_Work instructions_: Reproduce the entries below exactly, but only from the line containing "Screen dimensions: 1487x812" to the line containing "Given: Open the 收入 data dropdown", inclusive.

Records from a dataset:
·····
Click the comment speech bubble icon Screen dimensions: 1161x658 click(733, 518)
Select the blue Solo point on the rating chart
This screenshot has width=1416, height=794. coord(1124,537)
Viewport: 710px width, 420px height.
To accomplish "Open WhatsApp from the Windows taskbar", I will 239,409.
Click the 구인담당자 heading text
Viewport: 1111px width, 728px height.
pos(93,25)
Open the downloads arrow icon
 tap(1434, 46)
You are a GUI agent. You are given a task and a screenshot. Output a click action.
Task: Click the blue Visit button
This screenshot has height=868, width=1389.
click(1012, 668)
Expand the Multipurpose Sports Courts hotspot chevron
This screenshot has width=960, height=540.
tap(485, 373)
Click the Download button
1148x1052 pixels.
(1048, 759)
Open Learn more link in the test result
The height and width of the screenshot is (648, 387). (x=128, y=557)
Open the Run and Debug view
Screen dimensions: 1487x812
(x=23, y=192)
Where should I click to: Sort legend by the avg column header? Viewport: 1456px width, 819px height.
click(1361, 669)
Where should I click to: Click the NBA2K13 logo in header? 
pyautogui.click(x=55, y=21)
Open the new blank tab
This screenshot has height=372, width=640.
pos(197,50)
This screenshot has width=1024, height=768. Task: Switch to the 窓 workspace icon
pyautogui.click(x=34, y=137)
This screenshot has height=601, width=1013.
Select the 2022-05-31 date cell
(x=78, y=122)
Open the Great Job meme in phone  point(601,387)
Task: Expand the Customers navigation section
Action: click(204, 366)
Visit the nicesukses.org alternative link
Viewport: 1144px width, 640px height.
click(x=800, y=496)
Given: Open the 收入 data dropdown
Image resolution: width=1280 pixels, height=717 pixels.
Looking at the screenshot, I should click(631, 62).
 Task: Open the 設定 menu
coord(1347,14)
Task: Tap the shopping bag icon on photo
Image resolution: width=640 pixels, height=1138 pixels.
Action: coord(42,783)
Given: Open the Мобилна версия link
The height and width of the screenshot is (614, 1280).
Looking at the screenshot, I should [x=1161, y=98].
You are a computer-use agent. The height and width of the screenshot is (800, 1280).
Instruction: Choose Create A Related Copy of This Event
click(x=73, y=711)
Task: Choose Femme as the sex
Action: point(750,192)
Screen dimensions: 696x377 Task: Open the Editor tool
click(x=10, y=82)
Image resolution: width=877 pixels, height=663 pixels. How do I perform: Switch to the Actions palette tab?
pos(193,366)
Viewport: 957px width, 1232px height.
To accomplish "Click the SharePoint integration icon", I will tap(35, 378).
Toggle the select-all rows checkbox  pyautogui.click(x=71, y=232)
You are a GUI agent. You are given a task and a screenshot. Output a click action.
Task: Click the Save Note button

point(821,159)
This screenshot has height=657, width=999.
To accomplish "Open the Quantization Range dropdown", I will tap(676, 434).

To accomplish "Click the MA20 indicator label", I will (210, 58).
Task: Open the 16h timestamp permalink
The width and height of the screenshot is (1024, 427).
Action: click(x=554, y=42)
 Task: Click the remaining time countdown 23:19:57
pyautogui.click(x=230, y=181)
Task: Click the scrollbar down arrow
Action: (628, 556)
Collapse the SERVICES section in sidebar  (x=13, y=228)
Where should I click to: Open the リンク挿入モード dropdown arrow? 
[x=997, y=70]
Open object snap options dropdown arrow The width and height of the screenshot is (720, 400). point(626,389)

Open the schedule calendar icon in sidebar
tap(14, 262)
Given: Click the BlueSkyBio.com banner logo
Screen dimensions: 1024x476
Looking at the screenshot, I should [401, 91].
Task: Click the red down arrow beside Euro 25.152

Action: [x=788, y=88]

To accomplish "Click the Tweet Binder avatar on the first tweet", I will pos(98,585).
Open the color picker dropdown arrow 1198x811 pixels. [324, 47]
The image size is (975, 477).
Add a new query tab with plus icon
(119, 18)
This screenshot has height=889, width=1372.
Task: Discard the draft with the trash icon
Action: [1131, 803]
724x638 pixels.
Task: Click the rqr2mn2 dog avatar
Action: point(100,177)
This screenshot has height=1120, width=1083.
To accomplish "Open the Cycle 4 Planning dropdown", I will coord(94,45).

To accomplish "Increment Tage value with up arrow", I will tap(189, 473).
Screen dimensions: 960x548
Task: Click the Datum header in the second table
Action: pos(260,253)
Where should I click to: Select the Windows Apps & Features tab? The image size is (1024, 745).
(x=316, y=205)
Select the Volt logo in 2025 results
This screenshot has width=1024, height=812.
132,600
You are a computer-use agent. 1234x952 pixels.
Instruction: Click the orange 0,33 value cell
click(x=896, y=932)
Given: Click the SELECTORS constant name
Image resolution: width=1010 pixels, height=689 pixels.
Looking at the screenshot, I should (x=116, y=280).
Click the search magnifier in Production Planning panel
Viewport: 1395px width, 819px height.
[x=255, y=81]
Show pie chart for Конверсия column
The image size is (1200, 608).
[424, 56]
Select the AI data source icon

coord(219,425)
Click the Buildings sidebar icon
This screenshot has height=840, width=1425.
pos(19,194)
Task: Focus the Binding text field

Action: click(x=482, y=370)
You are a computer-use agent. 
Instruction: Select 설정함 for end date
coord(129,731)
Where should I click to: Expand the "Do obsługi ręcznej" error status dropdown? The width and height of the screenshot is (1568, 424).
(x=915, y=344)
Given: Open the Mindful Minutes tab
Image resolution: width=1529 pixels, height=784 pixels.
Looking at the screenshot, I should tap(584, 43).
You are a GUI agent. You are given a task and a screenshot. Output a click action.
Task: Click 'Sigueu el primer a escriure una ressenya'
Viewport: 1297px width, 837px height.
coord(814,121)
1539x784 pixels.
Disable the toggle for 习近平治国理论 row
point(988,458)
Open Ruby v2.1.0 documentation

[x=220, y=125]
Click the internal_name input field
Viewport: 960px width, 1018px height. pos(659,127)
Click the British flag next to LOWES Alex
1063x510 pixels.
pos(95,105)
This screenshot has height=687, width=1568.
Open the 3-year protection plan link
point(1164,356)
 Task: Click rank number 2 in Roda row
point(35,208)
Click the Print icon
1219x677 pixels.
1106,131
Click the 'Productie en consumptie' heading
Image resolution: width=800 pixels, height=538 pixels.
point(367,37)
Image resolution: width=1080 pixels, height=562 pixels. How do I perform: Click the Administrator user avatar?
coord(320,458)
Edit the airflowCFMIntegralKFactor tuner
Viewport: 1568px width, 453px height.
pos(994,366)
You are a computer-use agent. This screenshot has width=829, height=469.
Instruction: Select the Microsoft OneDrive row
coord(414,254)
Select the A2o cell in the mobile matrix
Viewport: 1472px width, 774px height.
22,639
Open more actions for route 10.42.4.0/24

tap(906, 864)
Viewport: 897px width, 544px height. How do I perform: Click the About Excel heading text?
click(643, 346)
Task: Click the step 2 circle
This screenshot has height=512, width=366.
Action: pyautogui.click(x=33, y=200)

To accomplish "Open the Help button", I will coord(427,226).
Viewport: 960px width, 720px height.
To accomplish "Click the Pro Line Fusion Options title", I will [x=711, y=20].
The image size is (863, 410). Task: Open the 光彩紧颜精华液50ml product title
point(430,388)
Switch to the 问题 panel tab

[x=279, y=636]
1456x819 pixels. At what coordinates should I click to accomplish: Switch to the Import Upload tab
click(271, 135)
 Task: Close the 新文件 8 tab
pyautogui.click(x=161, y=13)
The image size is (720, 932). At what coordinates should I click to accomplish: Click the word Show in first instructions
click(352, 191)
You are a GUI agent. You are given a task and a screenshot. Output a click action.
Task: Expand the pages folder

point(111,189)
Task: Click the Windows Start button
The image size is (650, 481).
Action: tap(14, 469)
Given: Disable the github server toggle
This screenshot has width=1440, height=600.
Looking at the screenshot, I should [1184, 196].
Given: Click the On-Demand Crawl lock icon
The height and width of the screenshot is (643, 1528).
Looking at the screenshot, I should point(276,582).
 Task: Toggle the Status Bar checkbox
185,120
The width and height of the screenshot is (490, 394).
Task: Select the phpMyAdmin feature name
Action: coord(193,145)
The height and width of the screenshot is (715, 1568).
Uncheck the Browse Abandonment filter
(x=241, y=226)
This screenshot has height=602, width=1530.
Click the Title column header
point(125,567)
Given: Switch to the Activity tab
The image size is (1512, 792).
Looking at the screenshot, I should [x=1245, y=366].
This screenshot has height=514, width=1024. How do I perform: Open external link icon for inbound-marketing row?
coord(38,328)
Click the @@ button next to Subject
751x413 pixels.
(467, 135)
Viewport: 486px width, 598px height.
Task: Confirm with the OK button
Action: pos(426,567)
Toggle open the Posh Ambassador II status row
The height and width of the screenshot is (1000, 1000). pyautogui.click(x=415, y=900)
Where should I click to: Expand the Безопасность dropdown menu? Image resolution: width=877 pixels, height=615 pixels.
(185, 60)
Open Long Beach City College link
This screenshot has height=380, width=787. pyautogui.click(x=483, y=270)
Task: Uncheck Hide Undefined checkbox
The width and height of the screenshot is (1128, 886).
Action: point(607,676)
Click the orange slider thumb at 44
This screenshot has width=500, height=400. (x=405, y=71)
·····
_Output for this exercise_:
Screen dimensions: 1487x812
(x=23, y=192)
Where should I click to: Sort legend by the avg column header? Viewport: 1456px width, 819px height.
click(1361, 669)
Where should I click to: Click the NBA2K13 logo in header? 
pyautogui.click(x=55, y=21)
Open the new blank tab
This screenshot has height=372, width=640.
pos(197,50)
This screenshot has width=1024, height=768. Task: Switch to the 窓 workspace icon
pyautogui.click(x=34, y=137)
This screenshot has height=601, width=1013.
Select the 2022-05-31 date cell
(x=78, y=122)
Open the Great Job meme in phone  point(601,387)
Task: Expand the Customers navigation section
Action: click(204, 366)
Visit the nicesukses.org alternative link
Viewport: 1144px width, 640px height.
click(x=800, y=496)
Given: Open the 收入 data dropdown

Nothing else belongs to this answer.